Пушкинский том (сборник) - стр. 13

Как бы то ни было, Пушкина никогда не покидает мысль, что он мог бы быть на площади. Закладывая повозку, он знает о волнениях, но ведь еще не знает о выступлении 14 декабря… Этими «зайцами» Пушкин объясняется с людьми, а не объясняет. Что же, заяц помешал ему или остановил? И сколько тут суеверия, а сколько собственного пушкинского выбора, в этом зайце? Следование суеверию подразумевает человеческую осторожность, выбор же подразумевает решение, то есть определенную степень мужества, возможно, и более высокого, чем выход со всеми на площадь…

В чем же мог состоять этот смысл?

Для этого надо попытаться отрешиться (чего мы уже проделать не способны) от Пушкина того масштаба и объема, которых он еще достигнет за предстоящие двенадцать лет, и от Пушкина того значения, которое мы ему придали за последующие полтора века, и представить себе хотя бы отчасти Пушкина накануне 1825 года. В тот момент, когда он впервые (декабрь 1824 года), пусть в иронической форме, вообразил себе свое «сибирское» будущее…

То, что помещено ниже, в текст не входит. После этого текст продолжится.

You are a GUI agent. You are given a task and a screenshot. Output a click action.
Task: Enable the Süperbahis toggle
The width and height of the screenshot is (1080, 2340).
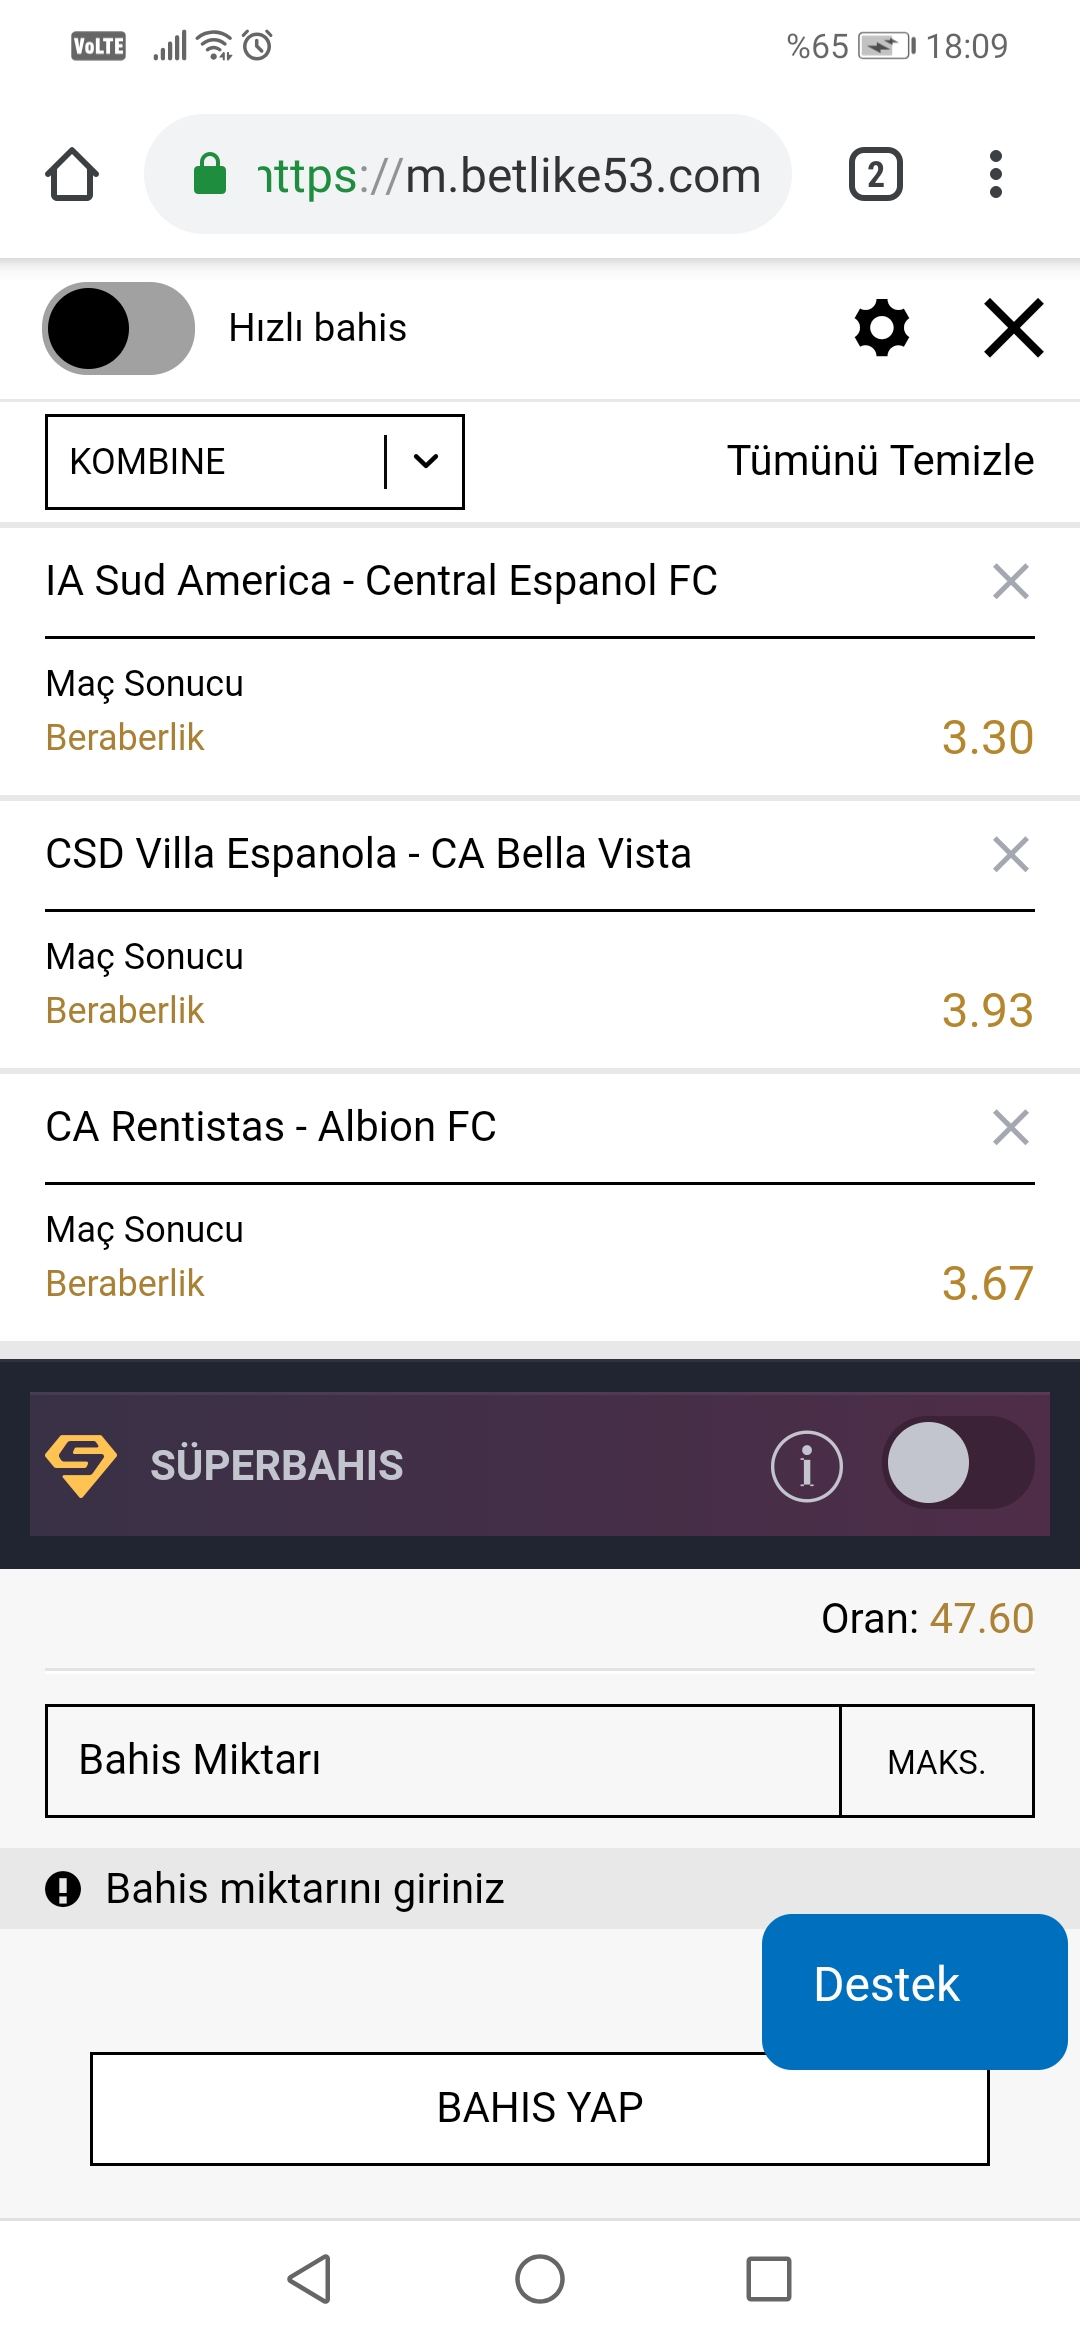tap(958, 1463)
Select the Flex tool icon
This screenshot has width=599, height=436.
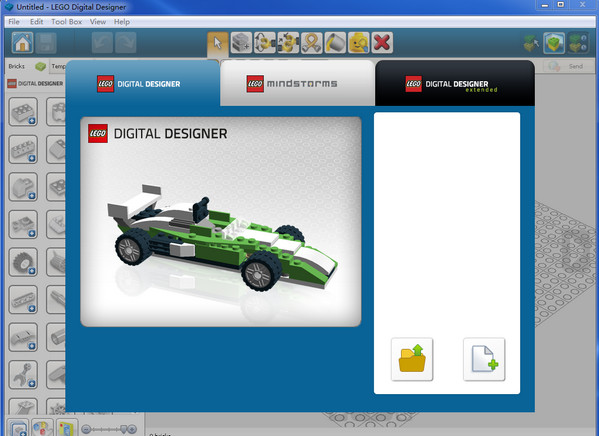click(311, 42)
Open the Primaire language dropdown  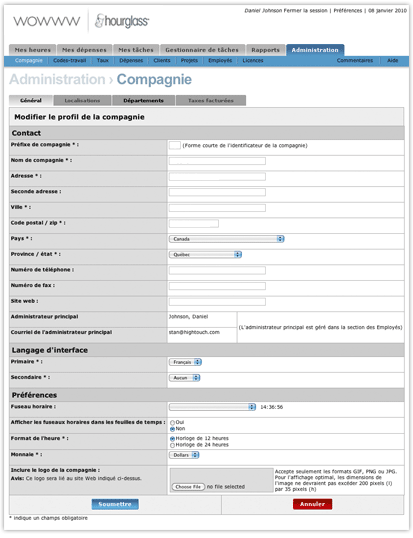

Единственное, что мы можем сказать с уверенностью, что «сибирское» будущее легче себе вообразить, чем то, которое он изберет. Координаты его в 1824 равны нулю: 25 лет от роду, Михайловское – конечная глушь его ссылки, дальше уже Сибирь, и слава первого русского поэта нуждается в некотором уточнении. О нем судят по «Руслану и Людмиле», а он уже автор «Цыган» и трех глав «Евгения Онегина»; репутация подражателя Байрона, даже русского Байрона раздражает: он перерос его, а ему всё еще предлагают дорасти до него, даже тон лучших друзей, верящих в его гений, – педагогическое журение. Ему пророчат цель, которой сами не видят. Видение ссылки в Сибирь и проекты побега за границу сменяют друг друга. Будущее его остановлено извне и готово к разрыву. Похоже, что Судьба вызрела и толкает его на выбор. В этом состоянии он начинает «Бориса Годунова». Три былинные дороги, и он выбирает третью как самую неведомую и самую необеспеченную – высоту Шекспирову. Мало где мы можем поймать Пушкина на усилии: в «драме народной» оно видно. И впрямь нелегко враз вывести русскую литературу на пресловутую «мировую дорогу». Радость преодоления и выполнения задачи прорывается в письме к Жуковскому с мальчишечьей непосредственностью – «прыгал и хлопал в ладоши» (7 ноября 1825 года).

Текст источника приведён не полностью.